PROBLEM:
Set down the whole listing below exactly, without pictures.

AVAILABLE DATA:
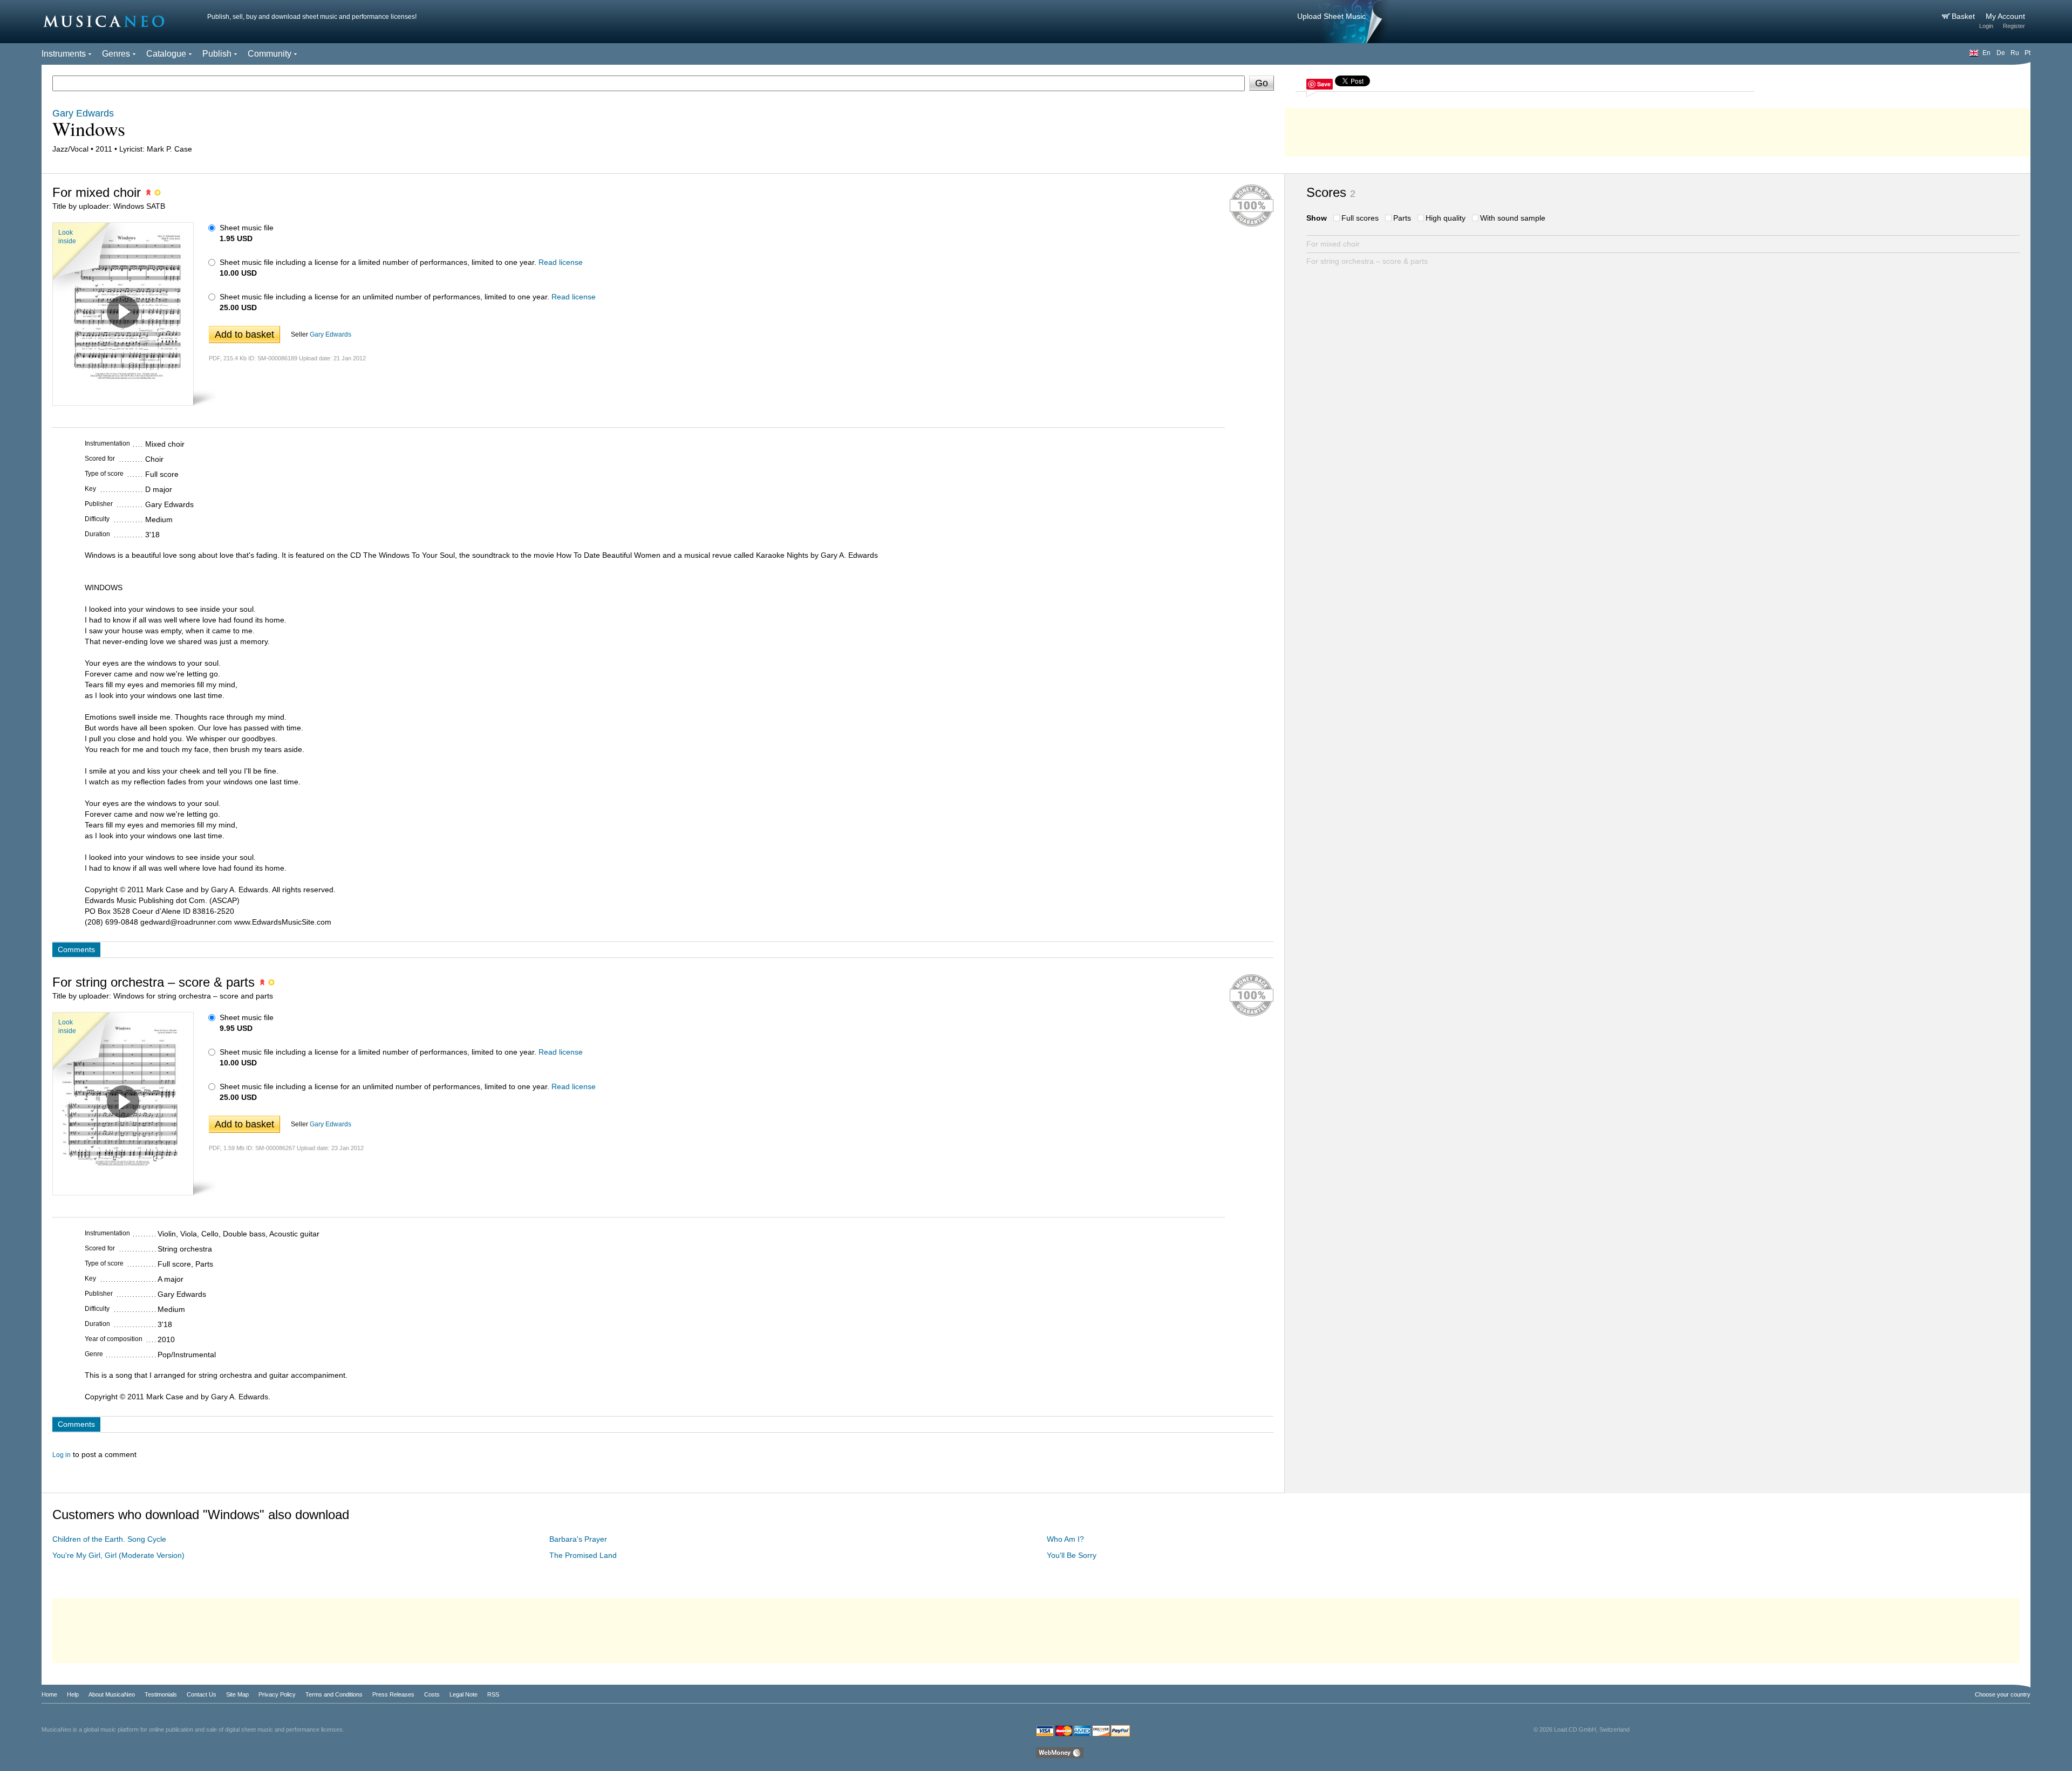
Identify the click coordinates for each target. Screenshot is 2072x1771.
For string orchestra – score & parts (1367, 261)
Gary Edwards (330, 334)
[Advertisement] (1657, 129)
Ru (2014, 53)
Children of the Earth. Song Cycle (109, 1539)
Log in (61, 1455)
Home (49, 1694)
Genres (116, 53)
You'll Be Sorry (1071, 1555)
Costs (432, 1694)
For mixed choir (1333, 244)
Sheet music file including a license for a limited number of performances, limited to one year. (378, 262)
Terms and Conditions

THE COMPLETED TASK:
Identify the click coordinates for each target. Screenshot is 2072x1771.
For string orchestra – score & parts (1367, 261)
Gary Edwards (330, 334)
[Advertisement] (1657, 129)
Ru (2014, 53)
Children of the Earth. Song Cycle (109, 1539)
Log in (61, 1455)
Home (49, 1694)
Genres (116, 53)
You'll Be Sorry (1071, 1555)
Costs (432, 1694)
For mixed choir (1333, 244)
Sheet music file including a license for a limited number of performances, limited to one year. (378, 262)
Terms and Conditions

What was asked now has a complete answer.